I have been researching this for awhile, and seems every article on finishing always has a special section for Cherry. I am doing a greene & greene inspired piece, and have pieces of cherry that are definitely not from the same tree let alone the same forest. I don't think I have much sapwood in exposed areas, but I want to even up the initial coloring before it ages. I don't want to hide the grain, but don't want to just go natural either.

So I want to play with dye's, and have plenty of information on ways to apply them and finishing schedules to reduce splotching etc, etc. I was thinking of starting with some orange/amber/dark mahogony shades. But then I saw all the other colors needed if you want to counter to much of any one shade. Flexible, but getting expensive quick. I want to create sample pieces and get them out in the sun for a few days to see how they look.

I have since acquired "Understanding Wood Finishing: How to Select and Apply the Right Finish" by Bob Flexnor and "Tauntons Complete Illustrated Guide To Finishing" by Jewitt, and working my way through the information.

I am thinking a finish as:
- A wash-coat to reduce splotching, probably shellac.
- Dye/Coloring
- Shellac seal-coat
- Varnish/Mineral Spirits/BLO or Varnish/Turpentine/Tung Oil or ..

*Where should I start other than with nearly every color?

Is there something you would consider the essential colors?

Are there colors I can avoid since they can be derived from others?

How about using dye after artificial chemical aging?

And last but not least, specific brand experience with spraying?*

I was convinced transtint was the way to go, but then was leaning towards transfast since it sounded a little more flexible, but then i saw transfast alcohol soluable was labeled discontinued in the homstead finishing products catalog (sent an e-mail, but no response). And what about J.E. Mosers Dye from woodworker.com? Others?

I have read a lot of articles/threads on this and reading the 'stickly finish' thread again, so I apologize if I missed the obvious answers.


----------



## barryvabeach (Jan 25, 2010)

Flexner is the bible, so follow it and you should do fine. I think your schedule is fine - washcoat, dye , not sure you need the seal coat, but it shouldn't hurt. In terms of color, the first question is where do you want to add up. Again, go through his book, IIRC, it has lots of finished pieces, so open to a page you like and use that as the color you are shooting for.

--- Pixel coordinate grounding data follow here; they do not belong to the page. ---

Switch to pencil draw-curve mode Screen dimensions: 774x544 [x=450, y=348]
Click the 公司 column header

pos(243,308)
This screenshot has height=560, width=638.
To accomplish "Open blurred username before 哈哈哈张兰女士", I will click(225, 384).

You can also buy a color wheel http://www.woodcraft.com/Product/2005371/10973/Finishers-Color-Wheel.aspx 
which can give you an idea of what colors to mix to end up with a certain shade. I would go with a premixed dye that is close enough to the final that you can live with it. I really like Behlen Solar Lux, http://www.woodcraft.com/Family/2007234/BEHLEN-Solar-Lux-Stains/videos.aspx , but any commercial dye, including the Transfast should work as long as it is the right shade. I don't spray dyes, just flood the surface and wipe it off. I don't used the transtint as a dye - I use them as toners - so I just add a few drops to the finish to get some color in the finish, which can really help to even out the color when the wood takes stain differently. You are going in the right direction in making samples - get a small notebook and write down exactly what you did, and either keep a small piece of the sample for the future or take a photo. In terns of spraying experience, I spray water based topcoats with an HVLP gun and have had good success with Enduro, General Finishes, and Hydrocote, and Target.


----------



## childress (Sep 14, 2008)

Check out Charles Niel. He's got a blotch control that works great with Cherry, check out his video…


----------



## afnid (May 25, 2010)

I read using sealcoat will prevent the dye from lifting when rubbing in the oil finish and spraying to avoid excessive pooling, but I will do some comparisons.

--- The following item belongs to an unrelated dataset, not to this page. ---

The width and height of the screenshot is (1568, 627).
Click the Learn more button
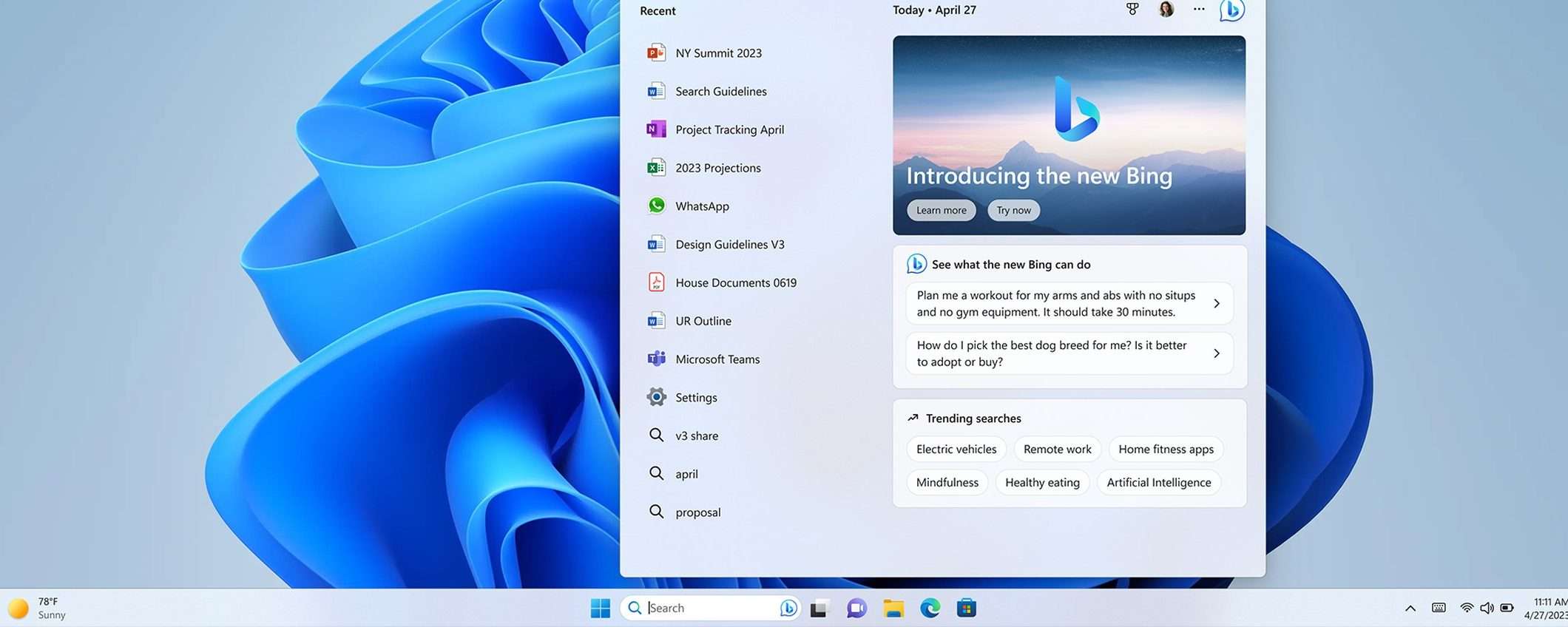tap(941, 210)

From my basic understanding, stains use opaque pigments, and the general finishes, or solar-lux are highly diluted so are more comparable to a dye? I read a claim that mixol from woodcraft can also be diluted enough to appear translucent. Seems like a distinct and maybe subtle difference, but the same effect? I will do some more reading..

So I am leaning back towards transtint, just seems easier to deal with for playing with different color combinations. I am thinking at least:

Black
Amber/Yellow
Orange
Red
Dark Mahogany

And maybe some more, I want to try some things beyond my current needs (and skills) to see how it works out.

@childress - Thanks, I hadn't seen that video yet, I was an easy sale.


----------



## barryvabeach (Jan 25, 2010)

The sealcoat will lock in the dye or stain, but lifting is usually more of a problem when the dye or stain can be redissolved by the finish. If you use a water or alcohol based dye, I doubt an oil based finish will lift it, but then again, no harm in using the sealcoat. If you want to do some color control ( mix your own dyes) a good start would be a medium brown ( mahogany or walnut also can work pretty well ) then a red, blue and green - you would start with the base brown and add a little red to make it warmer, a little green to make it cooler. Here is a page that gives you the general formula for many popular colors - http://antiquerestorers.com/Articles/SAL/formula.htm
If you go to Jeff's site, he tells you which dye relates to which color on the color wheel http://www.homesteadfinishingproducts.com/pdf/colorwheel_conversion_transtint.pdf
You are right that stain use pigments - Solar lux looks and works exactly like a dye - though I did check and it is referred to as a "highly Fade and U.V. Resistant dye base Non Grain Raising stain." As Flexner says, you can't count on the manufacturer to give you much helpful info, but one test is whether any sediment on the bottom of the jar or can, and with Solar Lux, no pigment settles to the bottom. So that is a fairly big difference between dyes and stains. But keep reading and experimenting. Finally, if you want to expose the wood to light, I would do it before to your samples before you apply dye and finish - not after - otherwise the boards may move in different directions in terms of color.


----------